We look for independent sequence information or marker information to validate an assembly. For example, you might do RNA-seq. The transcripts ought to map across the exons, and align in a consistent way. All the exons should be in the right order and orientation. If you find that they're inverted or split into completely different scaffolds that can't possibly fit together, then you know you've got a problem. In big genomes there will always be some cases where the transcripts indicate assembly problems. RNA-seq is a useful technique for doing validation of the assembly.

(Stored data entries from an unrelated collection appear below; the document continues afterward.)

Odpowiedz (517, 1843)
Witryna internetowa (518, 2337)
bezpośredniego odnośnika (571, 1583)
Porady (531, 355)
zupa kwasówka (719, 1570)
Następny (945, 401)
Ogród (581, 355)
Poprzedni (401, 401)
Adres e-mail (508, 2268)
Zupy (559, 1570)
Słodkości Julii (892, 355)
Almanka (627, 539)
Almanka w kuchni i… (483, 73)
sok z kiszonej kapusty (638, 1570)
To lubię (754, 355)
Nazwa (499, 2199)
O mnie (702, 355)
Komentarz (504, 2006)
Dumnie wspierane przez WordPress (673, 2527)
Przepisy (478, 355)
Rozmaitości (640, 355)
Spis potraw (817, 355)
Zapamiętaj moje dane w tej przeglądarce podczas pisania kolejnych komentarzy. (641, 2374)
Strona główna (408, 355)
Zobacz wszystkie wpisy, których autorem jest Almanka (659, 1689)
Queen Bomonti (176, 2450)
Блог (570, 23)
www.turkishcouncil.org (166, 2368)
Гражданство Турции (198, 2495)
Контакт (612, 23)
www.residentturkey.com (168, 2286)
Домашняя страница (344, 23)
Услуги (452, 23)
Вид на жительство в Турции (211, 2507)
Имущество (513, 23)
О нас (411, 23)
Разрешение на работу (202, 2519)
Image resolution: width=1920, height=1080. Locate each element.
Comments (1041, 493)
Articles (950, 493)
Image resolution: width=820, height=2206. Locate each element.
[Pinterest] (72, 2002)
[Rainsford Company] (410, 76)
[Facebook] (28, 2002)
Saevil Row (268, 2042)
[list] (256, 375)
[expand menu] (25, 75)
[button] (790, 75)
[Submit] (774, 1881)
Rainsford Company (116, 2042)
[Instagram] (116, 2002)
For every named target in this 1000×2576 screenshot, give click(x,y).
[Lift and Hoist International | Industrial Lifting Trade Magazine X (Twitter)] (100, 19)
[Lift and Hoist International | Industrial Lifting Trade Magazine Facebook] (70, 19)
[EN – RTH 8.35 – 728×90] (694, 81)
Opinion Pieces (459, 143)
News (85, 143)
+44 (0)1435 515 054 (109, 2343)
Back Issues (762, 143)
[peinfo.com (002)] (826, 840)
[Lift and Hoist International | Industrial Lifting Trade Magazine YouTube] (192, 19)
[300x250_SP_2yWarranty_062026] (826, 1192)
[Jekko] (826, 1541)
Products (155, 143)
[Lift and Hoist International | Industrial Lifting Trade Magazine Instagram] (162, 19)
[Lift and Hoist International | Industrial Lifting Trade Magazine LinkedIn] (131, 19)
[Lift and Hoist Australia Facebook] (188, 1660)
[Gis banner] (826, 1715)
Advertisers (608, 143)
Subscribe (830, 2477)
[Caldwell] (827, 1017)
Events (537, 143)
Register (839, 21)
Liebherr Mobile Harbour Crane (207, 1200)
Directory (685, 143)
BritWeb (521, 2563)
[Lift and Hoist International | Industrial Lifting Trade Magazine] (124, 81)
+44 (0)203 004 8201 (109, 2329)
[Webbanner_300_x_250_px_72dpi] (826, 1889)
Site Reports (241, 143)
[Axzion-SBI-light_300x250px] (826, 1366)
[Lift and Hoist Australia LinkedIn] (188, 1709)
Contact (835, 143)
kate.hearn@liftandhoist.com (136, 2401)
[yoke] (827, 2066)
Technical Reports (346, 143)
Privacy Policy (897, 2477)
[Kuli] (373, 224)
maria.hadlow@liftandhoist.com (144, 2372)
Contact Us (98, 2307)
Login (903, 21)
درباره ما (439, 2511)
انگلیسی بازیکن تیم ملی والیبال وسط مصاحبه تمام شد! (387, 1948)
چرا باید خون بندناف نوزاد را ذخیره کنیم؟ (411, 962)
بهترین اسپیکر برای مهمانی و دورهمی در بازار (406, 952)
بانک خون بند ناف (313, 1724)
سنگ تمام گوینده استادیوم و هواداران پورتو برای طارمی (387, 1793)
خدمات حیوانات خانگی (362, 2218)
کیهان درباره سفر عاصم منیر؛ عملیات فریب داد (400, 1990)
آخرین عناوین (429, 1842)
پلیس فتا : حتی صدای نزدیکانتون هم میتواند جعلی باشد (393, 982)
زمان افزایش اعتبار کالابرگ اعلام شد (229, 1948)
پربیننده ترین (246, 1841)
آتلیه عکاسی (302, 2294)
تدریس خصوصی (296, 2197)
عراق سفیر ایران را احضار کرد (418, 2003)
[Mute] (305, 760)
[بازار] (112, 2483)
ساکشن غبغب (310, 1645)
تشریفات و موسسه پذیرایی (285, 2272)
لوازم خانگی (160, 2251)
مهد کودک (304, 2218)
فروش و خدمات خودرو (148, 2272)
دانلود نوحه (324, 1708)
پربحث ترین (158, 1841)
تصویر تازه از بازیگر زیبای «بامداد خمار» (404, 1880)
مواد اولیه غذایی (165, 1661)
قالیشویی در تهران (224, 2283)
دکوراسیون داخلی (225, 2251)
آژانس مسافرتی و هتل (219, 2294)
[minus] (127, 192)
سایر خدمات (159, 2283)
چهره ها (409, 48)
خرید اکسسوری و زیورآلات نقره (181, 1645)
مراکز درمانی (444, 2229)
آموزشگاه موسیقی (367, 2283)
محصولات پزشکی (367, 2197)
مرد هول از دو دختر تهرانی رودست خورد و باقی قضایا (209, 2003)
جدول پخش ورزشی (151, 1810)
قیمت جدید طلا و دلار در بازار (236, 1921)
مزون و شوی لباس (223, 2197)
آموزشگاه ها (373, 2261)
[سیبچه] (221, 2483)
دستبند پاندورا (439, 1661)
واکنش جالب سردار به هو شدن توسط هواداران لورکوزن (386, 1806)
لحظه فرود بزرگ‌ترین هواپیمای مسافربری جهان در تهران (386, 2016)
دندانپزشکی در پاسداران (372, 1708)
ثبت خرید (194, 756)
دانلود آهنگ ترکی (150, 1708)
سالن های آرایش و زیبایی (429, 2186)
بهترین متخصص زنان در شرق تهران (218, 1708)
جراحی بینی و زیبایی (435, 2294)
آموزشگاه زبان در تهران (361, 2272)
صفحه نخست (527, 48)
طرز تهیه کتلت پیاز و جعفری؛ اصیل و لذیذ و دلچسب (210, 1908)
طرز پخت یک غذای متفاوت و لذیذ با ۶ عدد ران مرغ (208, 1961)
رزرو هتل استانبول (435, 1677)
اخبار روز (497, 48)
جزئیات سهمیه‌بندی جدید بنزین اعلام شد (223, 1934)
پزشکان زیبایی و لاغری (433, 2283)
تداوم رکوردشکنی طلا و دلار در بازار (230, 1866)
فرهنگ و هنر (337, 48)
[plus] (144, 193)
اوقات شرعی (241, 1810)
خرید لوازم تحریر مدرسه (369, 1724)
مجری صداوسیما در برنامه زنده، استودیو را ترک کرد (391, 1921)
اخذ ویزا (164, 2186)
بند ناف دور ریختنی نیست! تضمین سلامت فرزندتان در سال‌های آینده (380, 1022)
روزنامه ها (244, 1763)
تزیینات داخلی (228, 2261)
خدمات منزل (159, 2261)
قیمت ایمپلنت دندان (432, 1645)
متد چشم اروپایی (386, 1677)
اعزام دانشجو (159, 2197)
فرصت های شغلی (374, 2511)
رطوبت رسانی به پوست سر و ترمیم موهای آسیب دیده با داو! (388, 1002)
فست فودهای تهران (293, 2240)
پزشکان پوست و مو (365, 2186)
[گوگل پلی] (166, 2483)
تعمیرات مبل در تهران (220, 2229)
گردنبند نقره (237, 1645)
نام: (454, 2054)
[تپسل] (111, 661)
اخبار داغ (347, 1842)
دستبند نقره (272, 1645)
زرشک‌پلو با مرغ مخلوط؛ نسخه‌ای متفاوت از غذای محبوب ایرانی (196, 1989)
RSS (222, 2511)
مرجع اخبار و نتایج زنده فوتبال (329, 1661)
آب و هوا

How do the different assembly algorithms compare?
The algorithms are not comparable. They're quite different. One thing people should be aware of is that some assemblers will only handle one type of data. Newbler will only handle 454 data. SOAPdenovo only handles Illumina, and Velvet also only handles Illumina.
The Celera [assembler], which we use, will handle all data types. It's currently the only one I know of that will handle a mixture. It's not the fastest assembler, but it's a good assembler. If you're using SOLiD data, none of the assemblers work. Applied Biosystems claims to have an assembler of their own that will assemble genomes with SOLiD data, but there isn't an open source or freely available assembler that will assemble SOLiD data.
The assemblers available are different depending on what data you choose to use and on the size of the genome. For bacteria, in our experience, Velvet is better than SOAPdenovo. For bigger genomes, Velvet just doesn't work. It runs out of memory and crashes.
There's also an assembler called Abyss. It's in the same category as SOAPdenovo — it works on big genomes from Illumina reads. We haven't run Abyss ourselves. But compared to what's been published about Abyss, SOAPdenovo is a little better.
If you really want the best assembly, you can run multiple assemblers. If we have a 454 data set, we use both Celera and Newbler, then compare, and maybe try to merge them.We also do that with Illumina data. We run the Celera assembler and SOAPdenovo. If it looks like one is better on some aspects of the assembly, and the other is better on other aspects, we can try to merge the two assemblies.
Also, we don't just run the assembler once. We run it multiple times for a genome because it has many parameters that you can adjust. One of the things we do is adjust the parameters to make the assembler more or less aggressive about putting together contigs and scaffolds.
We also find that in a large majority of projects, there are problems with the data. We discover, for example, that the 8-kilobase library is actually only 3 kilobases apart. So the assembler messes up because you told it that it was 8 kilobases apart, and it's not. So, we go back and figure out what is the real mate-pair distance, and set that to be the correct distance. Or we find reads that are oriented the wrong way, or chimeric reads, so we delete those reads, or fix them. You can start these assemblers in the middle and go forward, so we can rewind to the place where we have to, and then restart. I wish it were real simple, that you just pressed the "go" button, but that has never happened.